Originally posted on July 2, 2013
One of the most interesting predictive coding cases going on right now is In Re: Actos (Pioglitazone) Products Liability Litigation (United States District Court of Louisiana MDL No. 6:11-md-2299). The complexion of the case recently changed as the parties who originally agreed to use predictive coding (and in an innovative twist to even train the predictive coding software together) are now fighting over what the results mean. According to court documents filed by both parties (all available on the PACER website), the cooperation experiment is over and both sides are unable to find common ground to resolve their dispute over how next to proceed with the predictive coding results (see Defendants’ Opposition to Plaintiffs Motion to Compel Production of Documents (“the Defendants’ Brief”) and the Plaintiffs’ Steering Committee’s Motion to Compel Production of Documents and Memorandum to Support (the “Plaintiffs Brief”)).
To date, the parties had completed the predictive coding training process outlined in their Case Management Order: Protocol Relating to the Production of Electronically Stored Information (“ESI”) filed with the court on July 27th, 2012. Now the defendants seek to stop the use of predictive coding and instead rely on a prior production from similar litigation in state court case in Illinois where 1.7 million documents and 23.6 million pages were produced. The defendants have only offered to agree to look at some of the “unreviewed” documents identified by the predictive coding if there is a key word filter applied (Page 5, Defendants’ Brief). The defendants’ argument is the predictive coding review is unduly burdensome based on their comparison of the documents identified by the predictive coding, which were ranked between 95 and 100 on a 0 – 100 scale for their likelihood of being responsive (the “95+ Band”), compared to what was already produced in the state court case. The defendants’ claim that their linear review production resulted in the production of 68,426 documents out of the 76,316 documents in the 95+ Band to be responsive. The defendants’ follow up review of the other 7,890 documents in the 95+ Band that were not reviewed in the state court litigation (13,843 when family members are added back), only resulted in an additional 4,543 responsive documents (see paragraphs 32-37, Declaration of David D. Lewis, Ph.D (“Lewis Declaration”)). The defendants’ claim that this low precision of less than 40% within this tight band of documents makes the additional review of the 505,326 the plaintiffs are seeking to be reviewed burdensome and unnecessary.

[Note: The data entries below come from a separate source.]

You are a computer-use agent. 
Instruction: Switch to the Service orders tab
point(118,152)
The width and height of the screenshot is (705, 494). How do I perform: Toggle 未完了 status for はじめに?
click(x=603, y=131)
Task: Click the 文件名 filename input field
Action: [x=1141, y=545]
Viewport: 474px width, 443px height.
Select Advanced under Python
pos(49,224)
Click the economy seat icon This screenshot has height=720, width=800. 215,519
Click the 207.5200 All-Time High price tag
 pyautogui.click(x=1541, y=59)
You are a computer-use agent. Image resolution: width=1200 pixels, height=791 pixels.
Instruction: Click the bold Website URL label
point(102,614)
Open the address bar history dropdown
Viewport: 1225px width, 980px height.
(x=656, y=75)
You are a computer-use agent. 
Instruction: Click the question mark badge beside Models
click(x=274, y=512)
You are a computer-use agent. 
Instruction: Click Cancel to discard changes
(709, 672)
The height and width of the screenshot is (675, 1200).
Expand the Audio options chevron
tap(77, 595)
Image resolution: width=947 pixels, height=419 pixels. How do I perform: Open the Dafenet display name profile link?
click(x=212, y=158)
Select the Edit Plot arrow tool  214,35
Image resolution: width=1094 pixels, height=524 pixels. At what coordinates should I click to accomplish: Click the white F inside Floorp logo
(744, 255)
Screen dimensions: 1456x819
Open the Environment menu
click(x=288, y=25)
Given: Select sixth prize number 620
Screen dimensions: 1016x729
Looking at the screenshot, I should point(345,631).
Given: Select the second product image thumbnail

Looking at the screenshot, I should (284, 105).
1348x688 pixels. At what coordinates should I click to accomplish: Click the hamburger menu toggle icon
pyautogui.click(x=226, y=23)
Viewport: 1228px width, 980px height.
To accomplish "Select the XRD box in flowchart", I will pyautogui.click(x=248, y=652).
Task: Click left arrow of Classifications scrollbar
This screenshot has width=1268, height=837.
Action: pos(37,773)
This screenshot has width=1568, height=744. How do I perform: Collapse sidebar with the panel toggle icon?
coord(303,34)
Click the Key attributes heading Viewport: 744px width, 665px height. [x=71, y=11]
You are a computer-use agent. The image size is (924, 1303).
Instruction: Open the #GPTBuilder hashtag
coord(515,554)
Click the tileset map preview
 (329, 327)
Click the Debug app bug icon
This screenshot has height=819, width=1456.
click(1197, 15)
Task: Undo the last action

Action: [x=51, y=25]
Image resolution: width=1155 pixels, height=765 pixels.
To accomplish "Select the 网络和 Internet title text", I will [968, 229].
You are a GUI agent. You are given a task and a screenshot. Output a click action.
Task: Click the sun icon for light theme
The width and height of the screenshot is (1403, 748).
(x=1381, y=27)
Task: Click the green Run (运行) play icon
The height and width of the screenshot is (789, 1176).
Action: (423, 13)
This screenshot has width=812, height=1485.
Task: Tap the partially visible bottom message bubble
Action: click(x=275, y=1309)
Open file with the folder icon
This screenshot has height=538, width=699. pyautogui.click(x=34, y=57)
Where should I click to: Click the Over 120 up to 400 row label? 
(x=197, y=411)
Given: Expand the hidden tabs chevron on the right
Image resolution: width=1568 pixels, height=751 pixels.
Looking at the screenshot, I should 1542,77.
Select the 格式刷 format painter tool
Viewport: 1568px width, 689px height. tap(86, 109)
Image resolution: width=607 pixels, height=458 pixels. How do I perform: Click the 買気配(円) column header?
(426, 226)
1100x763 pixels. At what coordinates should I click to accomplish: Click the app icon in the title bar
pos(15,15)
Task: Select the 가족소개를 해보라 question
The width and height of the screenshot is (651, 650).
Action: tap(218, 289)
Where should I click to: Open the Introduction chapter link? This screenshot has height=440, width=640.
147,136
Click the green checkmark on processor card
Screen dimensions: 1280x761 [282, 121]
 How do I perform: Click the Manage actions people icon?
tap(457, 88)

The plaintiffs, however, want to continue the predictive coding process. They claim that their control set, which the two parties coded together, indicates they will find 81.8% of the responsive documents in the collection by limiting their review to the top 48% of the documents in the collection, which comprise 505,326 documents (the “52+ Band”) (see paragraph 40 of the Lewis Declaration). They assert, and the calculations based on the predictive coding results indicate, that there are many responsive documents in the 505,326 unreviewed documents that were missed by key words in the Illinois litigation. The plaintiffs also argue that the key word filter the defendants are offering to use is not necessary – predictive coding has filtered the documents and they want to use predictive coding precisely because they do not want to use the filters of key words. Although the key word filter will certainly reduce the number of documents that need to be reviewed, the use of key words is likely to also reduce the number of responsive documents that will be found (see Paragraphs 42-43 of the Lewis Declaration).
Several points jump out at me from this debate and current impasse. The first is that the predictive coding appears to have worked. The defendants’ show that, in the 95+ Band, the predictive coding found 76,316 documents and 68,426 of these documents were also found in the Illinois state court linear review. This is 89.66% agreement between the linear review and predictive coding among the highest scoring documents. In fact, predictive coding also found an additional 4,543 responsive documents. As a technology assisted review advocate, I feel pretty good that predictive coding found so many of the same documents in the 95+ Band because predictive coding is often a much less expensive process in ESI intensive cases. Maybe these burdensome arguments made by the defendants will disappear if the more efficient search approach of predictive coding is used instead of linear review and parties instead focus their efforts on how to best train and validate their predictive coding tools.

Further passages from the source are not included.